Results of Phase III efficacy trials conducted in Asia and Latin America have demonstrated that the CYD-TDV vaccine is efficacious against all four DENV serotypes during the active phase and has an acceptable safety profile. However, DENV serotype distribution throughout the population and an individual's DENV serostatus before vaccination seem to affect vaccine efficacy. Furthermore, prior exposure to DENV is hypothesized to have an important role in the longer-term (hospital phase) safety observations. Therefore, additional studies are required to determine the long-term effect of differences in protection according to baseline serological status, and to elucidate the underlying immunological mechanisms associated with the enhanced protection observed in seropositive individuals. Finally, important additional points have to be considered regarding vaccine efficacy, such as the level of response required to protect against each serotype55,56, the role of circulating genotypes and their interplay with pre-immunity69, genetic factors70,71 and the potential role of indirect protection afforded by vaccination.

In children younger than 9 years of age, who are more likely to be seronegative, vaccination may present immunological similarities to an attenuated subclinical primary infection; this potentially increases the chances of their developing symptomatic dengue disease on subsequent wild-type infection. This may explain the current imbalance observed in the younger vaccinated individuals, which may be only temporary; additional data are required to address this point. Although the immunity induced by CYD-TDV in seronegative individuals may not result in optimal protection against a primary wild-type infection, CYD-TDV does offer significant efficacy in seronegative individuals older than 9 years of age, on the basis of pooled efficacy analyses. Furthermore, the vaccine may provide a benefit during subsequent challenges, owing to the fact that the primary infection boosts vaccine-elicited memory responses.
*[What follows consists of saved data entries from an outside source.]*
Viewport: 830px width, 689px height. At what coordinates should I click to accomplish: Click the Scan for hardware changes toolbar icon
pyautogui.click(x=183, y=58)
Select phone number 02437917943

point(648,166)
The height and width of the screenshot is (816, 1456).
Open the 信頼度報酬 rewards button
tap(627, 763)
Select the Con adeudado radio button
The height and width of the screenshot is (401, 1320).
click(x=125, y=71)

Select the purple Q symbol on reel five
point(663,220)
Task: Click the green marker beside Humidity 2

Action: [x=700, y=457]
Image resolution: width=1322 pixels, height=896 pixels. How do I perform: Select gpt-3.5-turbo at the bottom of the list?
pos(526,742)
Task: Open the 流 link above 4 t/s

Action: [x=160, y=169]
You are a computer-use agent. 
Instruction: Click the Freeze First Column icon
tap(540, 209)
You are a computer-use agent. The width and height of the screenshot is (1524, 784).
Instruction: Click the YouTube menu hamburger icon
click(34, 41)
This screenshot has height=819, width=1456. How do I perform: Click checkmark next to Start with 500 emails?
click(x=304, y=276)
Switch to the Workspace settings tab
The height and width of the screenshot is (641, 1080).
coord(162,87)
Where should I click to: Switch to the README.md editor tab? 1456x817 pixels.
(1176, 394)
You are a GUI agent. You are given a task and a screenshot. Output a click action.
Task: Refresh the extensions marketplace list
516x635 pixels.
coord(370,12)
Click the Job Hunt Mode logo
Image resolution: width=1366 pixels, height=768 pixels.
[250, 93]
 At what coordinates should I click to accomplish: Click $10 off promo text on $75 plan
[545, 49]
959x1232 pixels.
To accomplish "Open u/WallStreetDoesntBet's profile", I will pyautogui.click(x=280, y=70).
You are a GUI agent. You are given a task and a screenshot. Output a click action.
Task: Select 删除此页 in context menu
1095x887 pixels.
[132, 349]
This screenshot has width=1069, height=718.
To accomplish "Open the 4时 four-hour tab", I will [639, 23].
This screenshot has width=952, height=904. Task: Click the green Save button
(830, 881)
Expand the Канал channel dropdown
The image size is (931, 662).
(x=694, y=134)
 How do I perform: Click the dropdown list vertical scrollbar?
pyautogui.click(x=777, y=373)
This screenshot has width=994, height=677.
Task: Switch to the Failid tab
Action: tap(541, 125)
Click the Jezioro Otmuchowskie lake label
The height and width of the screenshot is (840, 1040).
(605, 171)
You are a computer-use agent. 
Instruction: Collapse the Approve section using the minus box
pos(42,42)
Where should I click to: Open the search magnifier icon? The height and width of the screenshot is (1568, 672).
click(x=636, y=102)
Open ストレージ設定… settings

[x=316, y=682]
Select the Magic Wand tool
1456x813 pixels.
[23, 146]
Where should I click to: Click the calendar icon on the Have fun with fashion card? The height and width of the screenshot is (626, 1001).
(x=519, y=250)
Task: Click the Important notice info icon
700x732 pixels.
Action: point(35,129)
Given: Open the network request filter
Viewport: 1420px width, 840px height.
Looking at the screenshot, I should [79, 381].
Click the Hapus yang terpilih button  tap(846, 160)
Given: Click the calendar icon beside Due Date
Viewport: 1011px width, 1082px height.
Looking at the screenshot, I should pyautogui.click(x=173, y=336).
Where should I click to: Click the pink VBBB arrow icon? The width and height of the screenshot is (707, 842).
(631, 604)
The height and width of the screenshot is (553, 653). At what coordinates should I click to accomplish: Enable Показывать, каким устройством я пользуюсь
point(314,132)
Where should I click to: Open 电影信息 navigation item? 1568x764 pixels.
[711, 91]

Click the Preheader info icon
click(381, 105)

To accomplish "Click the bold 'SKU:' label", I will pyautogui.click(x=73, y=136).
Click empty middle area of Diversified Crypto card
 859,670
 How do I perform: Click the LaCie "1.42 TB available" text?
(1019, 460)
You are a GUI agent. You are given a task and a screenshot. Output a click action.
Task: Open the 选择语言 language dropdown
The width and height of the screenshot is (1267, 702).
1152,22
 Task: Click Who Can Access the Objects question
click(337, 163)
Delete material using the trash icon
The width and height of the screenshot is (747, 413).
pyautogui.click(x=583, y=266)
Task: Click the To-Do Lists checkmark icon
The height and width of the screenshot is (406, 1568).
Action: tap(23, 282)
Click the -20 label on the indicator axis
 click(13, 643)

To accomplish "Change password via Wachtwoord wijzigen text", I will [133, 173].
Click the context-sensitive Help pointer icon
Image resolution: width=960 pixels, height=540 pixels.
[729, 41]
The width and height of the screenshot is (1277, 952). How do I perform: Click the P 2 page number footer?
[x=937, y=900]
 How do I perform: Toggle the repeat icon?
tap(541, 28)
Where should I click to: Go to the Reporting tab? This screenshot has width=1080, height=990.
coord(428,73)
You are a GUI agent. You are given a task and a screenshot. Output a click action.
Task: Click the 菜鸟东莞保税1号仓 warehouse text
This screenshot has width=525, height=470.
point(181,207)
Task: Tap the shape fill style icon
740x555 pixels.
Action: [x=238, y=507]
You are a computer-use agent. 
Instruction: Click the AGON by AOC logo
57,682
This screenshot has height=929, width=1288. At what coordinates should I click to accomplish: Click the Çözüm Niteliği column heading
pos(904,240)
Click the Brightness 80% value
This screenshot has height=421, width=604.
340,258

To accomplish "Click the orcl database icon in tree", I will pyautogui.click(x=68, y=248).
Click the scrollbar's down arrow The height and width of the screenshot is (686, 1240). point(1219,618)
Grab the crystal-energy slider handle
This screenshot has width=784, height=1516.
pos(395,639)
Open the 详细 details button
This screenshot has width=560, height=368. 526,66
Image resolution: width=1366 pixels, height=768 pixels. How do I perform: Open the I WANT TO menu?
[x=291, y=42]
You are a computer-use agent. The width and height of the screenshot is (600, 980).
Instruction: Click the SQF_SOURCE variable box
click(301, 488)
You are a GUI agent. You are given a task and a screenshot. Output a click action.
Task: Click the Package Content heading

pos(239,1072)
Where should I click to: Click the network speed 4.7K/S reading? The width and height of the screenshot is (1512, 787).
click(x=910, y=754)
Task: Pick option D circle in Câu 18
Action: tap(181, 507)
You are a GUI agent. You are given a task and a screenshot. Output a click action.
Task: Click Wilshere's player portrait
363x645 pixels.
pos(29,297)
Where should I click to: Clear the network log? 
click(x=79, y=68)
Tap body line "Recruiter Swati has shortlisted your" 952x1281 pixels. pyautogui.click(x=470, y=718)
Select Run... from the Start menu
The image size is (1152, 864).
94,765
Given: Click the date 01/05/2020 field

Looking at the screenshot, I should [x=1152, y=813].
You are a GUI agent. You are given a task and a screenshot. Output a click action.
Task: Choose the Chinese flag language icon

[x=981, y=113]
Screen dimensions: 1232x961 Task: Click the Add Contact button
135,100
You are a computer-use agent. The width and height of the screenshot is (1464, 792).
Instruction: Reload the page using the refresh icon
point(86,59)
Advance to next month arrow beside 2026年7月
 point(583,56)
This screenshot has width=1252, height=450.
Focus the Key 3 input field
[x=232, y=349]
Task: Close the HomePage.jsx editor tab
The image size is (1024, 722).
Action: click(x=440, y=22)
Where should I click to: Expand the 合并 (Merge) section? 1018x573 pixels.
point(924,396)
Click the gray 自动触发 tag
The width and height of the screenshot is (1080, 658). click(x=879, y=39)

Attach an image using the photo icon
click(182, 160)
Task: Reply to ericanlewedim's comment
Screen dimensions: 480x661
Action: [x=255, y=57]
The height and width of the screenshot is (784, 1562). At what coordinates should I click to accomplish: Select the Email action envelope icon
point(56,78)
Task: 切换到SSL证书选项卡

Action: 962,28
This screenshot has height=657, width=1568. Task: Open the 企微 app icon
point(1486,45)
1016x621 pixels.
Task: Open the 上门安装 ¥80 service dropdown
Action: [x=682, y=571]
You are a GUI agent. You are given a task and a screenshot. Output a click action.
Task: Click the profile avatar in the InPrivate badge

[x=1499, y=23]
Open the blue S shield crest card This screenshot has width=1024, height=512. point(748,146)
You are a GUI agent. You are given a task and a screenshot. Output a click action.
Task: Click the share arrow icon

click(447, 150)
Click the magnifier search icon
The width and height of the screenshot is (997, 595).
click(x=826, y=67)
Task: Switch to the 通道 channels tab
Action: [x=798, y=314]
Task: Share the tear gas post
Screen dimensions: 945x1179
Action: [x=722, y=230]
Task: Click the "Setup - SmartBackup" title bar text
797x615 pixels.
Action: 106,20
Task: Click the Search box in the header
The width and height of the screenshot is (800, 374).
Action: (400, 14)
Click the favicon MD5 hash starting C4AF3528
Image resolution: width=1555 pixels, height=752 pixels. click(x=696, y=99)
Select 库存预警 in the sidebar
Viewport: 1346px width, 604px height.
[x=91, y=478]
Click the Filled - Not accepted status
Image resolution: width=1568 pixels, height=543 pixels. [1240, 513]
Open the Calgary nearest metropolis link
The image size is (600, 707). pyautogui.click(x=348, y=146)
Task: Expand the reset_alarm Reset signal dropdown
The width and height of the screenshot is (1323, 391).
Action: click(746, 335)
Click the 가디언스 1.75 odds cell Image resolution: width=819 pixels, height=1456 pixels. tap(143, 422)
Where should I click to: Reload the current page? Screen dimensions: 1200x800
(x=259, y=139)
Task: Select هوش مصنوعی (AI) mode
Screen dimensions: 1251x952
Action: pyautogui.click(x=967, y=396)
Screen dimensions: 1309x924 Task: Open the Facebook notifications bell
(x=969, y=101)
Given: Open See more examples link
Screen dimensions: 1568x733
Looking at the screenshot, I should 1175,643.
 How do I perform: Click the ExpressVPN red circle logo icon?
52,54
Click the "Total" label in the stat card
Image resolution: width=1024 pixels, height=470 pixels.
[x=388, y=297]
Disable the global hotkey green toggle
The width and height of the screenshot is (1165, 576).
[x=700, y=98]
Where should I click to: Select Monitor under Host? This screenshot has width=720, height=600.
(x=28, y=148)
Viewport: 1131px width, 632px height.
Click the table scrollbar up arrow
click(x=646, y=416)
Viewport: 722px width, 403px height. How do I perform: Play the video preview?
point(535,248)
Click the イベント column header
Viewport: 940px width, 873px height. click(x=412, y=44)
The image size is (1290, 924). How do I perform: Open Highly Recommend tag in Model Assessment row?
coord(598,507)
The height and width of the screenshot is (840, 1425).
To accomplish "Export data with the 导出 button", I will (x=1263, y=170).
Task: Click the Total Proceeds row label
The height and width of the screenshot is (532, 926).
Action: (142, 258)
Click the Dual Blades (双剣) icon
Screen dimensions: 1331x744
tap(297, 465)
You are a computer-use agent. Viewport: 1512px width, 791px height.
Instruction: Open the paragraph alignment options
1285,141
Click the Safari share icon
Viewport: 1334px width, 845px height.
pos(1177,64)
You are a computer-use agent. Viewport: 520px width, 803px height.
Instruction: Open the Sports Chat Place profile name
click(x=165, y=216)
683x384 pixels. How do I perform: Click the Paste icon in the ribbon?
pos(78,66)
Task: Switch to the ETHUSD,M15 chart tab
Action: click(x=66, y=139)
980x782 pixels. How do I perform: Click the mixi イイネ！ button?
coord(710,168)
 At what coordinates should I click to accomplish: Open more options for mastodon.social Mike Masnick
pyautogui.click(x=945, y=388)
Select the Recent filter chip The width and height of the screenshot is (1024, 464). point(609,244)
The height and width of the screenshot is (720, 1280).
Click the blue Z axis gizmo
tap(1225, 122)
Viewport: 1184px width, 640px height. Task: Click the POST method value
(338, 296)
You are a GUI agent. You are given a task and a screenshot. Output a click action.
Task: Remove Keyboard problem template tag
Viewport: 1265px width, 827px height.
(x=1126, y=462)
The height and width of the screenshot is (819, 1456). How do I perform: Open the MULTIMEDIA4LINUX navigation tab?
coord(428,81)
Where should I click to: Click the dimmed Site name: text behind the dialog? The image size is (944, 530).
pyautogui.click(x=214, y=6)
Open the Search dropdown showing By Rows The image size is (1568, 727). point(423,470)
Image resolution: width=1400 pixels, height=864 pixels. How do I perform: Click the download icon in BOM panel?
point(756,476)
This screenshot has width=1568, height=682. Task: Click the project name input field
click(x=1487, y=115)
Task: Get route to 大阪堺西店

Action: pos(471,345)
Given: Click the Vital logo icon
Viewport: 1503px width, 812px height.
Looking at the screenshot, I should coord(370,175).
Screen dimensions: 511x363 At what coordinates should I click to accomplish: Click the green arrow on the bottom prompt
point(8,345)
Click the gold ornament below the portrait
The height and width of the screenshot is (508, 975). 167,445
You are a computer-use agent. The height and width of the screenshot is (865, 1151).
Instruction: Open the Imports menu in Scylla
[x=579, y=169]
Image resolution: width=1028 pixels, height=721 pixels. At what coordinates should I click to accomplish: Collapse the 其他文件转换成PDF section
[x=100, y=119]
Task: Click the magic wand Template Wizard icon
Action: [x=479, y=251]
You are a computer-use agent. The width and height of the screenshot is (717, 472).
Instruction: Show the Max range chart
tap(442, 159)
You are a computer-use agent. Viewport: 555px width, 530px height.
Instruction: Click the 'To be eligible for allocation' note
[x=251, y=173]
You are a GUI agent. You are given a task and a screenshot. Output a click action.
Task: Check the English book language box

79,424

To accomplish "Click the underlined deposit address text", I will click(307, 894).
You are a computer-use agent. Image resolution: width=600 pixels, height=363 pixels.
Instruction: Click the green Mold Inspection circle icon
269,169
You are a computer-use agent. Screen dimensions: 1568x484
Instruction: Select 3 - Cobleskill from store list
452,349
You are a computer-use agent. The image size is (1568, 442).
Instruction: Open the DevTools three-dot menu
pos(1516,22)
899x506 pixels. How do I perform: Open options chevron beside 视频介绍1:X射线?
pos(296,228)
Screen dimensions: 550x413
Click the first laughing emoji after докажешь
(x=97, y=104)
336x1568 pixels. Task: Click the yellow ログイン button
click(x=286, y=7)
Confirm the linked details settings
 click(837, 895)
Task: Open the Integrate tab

Overall, although additional data are needed to determine the effect of vaccinating children younger than 9 years of age, these results and hypotheses support a positive benefit–risk profile for vaccinating individuals older than 9 years of age, with recorded high vaccine efficacy for all endpoints during the active surveillance period and a lower risk of hospitalization for VCD during the first years of the LTFU period. Furthermore, the predefined risk management plan for the vaccine is designed to confirm its safety profile and evaluate its effectiveness in a real-world use setting, following its implementation in countries with different epidemiological backgrounds. Importantly, successful vaccination of children older than 9 years of age has the potential to significantly reduce the dengue burden in endemic countries and may contribute to achieving the WHO objectives of reducing dengue-induced mortality by 50% and morbidity by 25% by 2020.